SOURCE TEXT -
I don't have the time or skills to write a program to do this with a nice user interface. I had to create the SVG file holding the tracing background by using a text editor. Fortunately I have been creating html files that way since the internet took off, and I can pick up the basics of similar descriptive file formats.

First attempt had many coordinates 'off grid'. I corrected them by copying them to a spreadsheet and rounding them off to the nearest multiple of the grid pitches. Obviously it is best to do this all in one go after all coordinates are in.

The board I used was laid out using red and green tape on Mylar film. Most are on 100, 50 or 25 thou grid, but a few are slightly off where there was some tight routing. Those soon became apparent when the corrected SVG was shown over the PCB scan. They had to be manually moved back off-grid.

The right way to avoid work is to have the PCB image scaled so that the holes are all on grid points, and set your vector graphics package to snap graphics to grid.

It took me about 12 hours to trace the tracks on this 100 x 160 mm board. Inventing the procedure and teaching myself about basic SVG took a lot of time but that should not need repeating. The work is very amenable to sharing across multiple sessions and multiple workers. You can see exactly what has already been done. Crowd working is possible, a group of people could trace small subsections, which could then be merged. Or people could take it in turns to work on the same file. For large boards, crowdworking might be the only way to do a job in a practical timescale.

SVG files describe 2-D geometric shapes, and have some features in common with programming languages. For example, you can describe a standard hole, then say a DIL16 socket is a an array of holes, then say draw a DIL16 socket in 32 places for an array of DRAM chips. In this way it is more efficient than a Gerber file, which would simply describe 512 holes.

Gerber files have one file per layer, and need Gerber viewer software. This is not included with internet browsers. There are gerber-to-svg tools and I will investigate them.

LISTED RECORDS -
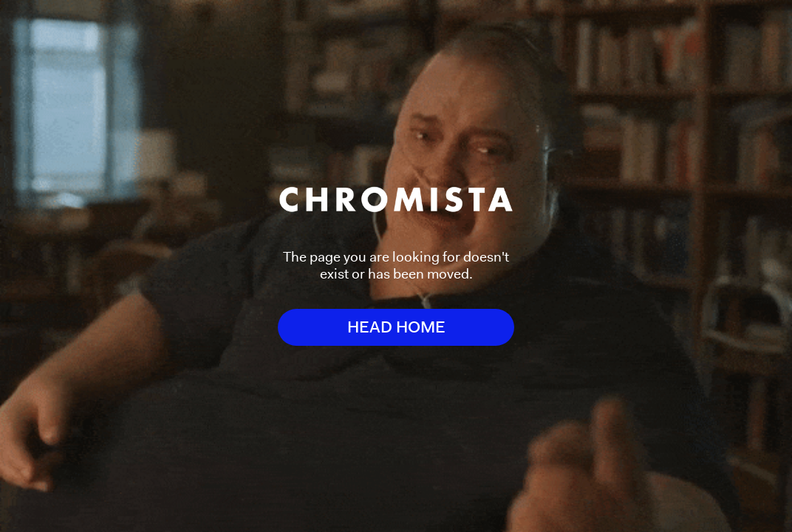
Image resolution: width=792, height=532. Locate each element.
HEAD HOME (396, 327)
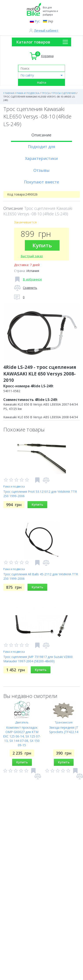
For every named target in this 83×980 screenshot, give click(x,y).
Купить (42, 245)
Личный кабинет (46, 30)
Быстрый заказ (32, 256)
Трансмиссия (64, 722)
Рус (37, 21)
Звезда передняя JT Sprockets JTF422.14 (64, 730)
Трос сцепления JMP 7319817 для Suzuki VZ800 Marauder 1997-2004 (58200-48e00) (38, 659)
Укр (51, 21)
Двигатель (22, 722)
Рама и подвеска (14, 487)
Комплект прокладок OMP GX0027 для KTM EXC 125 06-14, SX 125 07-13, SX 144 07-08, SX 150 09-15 (22, 736)
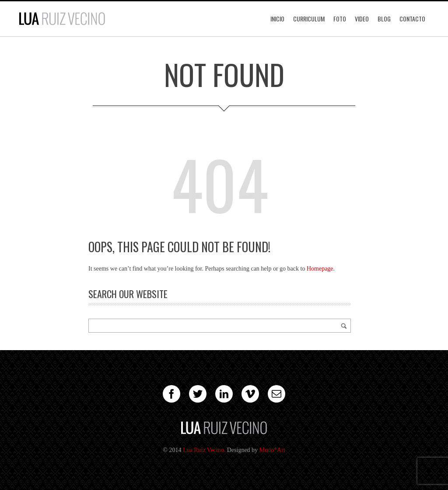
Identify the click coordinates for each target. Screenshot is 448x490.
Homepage (320, 268)
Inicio (277, 18)
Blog (384, 18)
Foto (340, 18)
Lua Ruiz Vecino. (204, 450)
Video (362, 18)
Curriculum (309, 18)
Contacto (412, 18)
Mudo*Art (272, 450)
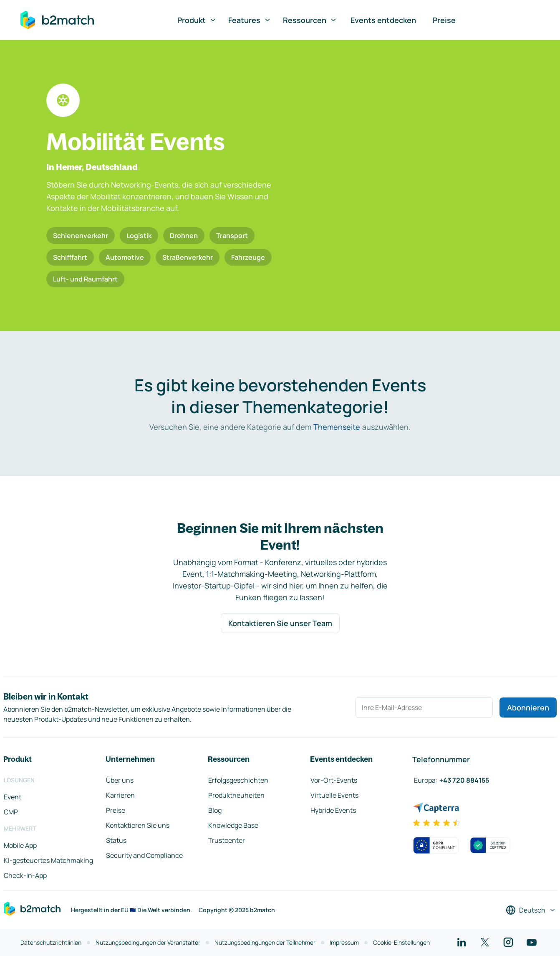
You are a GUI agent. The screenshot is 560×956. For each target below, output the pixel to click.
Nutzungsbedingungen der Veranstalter (148, 942)
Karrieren (120, 795)
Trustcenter (227, 840)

THINGS TO DO -
(a) According to the PCB tracing text, how long did it take to trace the tracks on the 100 x 160 mm board?
(b) Repeat the part of the PCB tracing text starting with "I don't have" and going on through "moved back off-grid.".
The items come from a source separate from the PCB tracing text.

OUTPUTS FOR THE TASKS -
(a) About 12 hours.

(b)
I don't have the time or skills to write a program to do this with a nice user interface. I had to create the SVG file holding the tracing background by using a text editor. Fortunately I have been creating html files that way since the internet took off, and I can pick up the basics of similar descriptive file formats.

First attempt had many coordinates 'off grid'. I corrected them by copying them to a spreadsheet and rounding them off to the nearest multiple of the grid pitches. Obviously it is best to do this all in one go after all coordinates are in.

The board I used was laid out using red and green tape on Mylar film. Most are on 100, 50 or 25 thou grid, but a few are slightly off where there was some tight routing. Those soon became apparent when the corrected SVG was shown over the PCB scan. They had to be manually moved back off-grid.